Problem description:
Gather every line of the entries below that contains the word "agent" and copy each one in full. Letter case matters.

Provided material:
----

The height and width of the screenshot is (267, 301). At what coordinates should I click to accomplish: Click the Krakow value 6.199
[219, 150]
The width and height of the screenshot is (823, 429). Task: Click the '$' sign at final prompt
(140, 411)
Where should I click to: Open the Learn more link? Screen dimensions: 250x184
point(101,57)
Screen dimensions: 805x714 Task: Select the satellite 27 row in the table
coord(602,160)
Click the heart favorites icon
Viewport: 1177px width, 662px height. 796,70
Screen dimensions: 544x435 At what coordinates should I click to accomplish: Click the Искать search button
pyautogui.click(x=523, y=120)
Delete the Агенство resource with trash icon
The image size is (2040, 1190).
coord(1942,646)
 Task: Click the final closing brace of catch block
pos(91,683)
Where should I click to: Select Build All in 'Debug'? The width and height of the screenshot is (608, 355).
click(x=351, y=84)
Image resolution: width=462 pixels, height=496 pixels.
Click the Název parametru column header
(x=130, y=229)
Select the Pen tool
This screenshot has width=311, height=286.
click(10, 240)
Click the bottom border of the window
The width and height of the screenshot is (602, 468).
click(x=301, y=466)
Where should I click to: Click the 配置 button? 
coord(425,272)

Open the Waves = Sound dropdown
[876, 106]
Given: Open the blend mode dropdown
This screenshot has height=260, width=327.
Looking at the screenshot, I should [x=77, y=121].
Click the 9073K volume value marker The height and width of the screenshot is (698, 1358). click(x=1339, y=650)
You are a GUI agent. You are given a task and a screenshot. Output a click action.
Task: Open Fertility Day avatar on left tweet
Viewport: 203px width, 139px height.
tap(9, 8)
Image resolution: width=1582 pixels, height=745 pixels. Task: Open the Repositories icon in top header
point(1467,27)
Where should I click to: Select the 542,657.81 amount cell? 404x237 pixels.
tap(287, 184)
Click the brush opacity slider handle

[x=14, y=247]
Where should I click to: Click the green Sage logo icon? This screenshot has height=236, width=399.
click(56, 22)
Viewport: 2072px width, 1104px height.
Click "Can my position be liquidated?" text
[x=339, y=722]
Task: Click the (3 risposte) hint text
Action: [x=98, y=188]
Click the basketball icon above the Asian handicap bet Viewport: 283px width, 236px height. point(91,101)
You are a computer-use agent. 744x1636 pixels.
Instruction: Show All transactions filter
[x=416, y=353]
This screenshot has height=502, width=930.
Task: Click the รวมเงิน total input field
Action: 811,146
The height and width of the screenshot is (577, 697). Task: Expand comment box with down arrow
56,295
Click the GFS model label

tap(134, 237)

----

Result:
You are a GUI agent. You are given a task and a screenshot. Output a click action.
You are a computer-use agent. 744x1636 pixels.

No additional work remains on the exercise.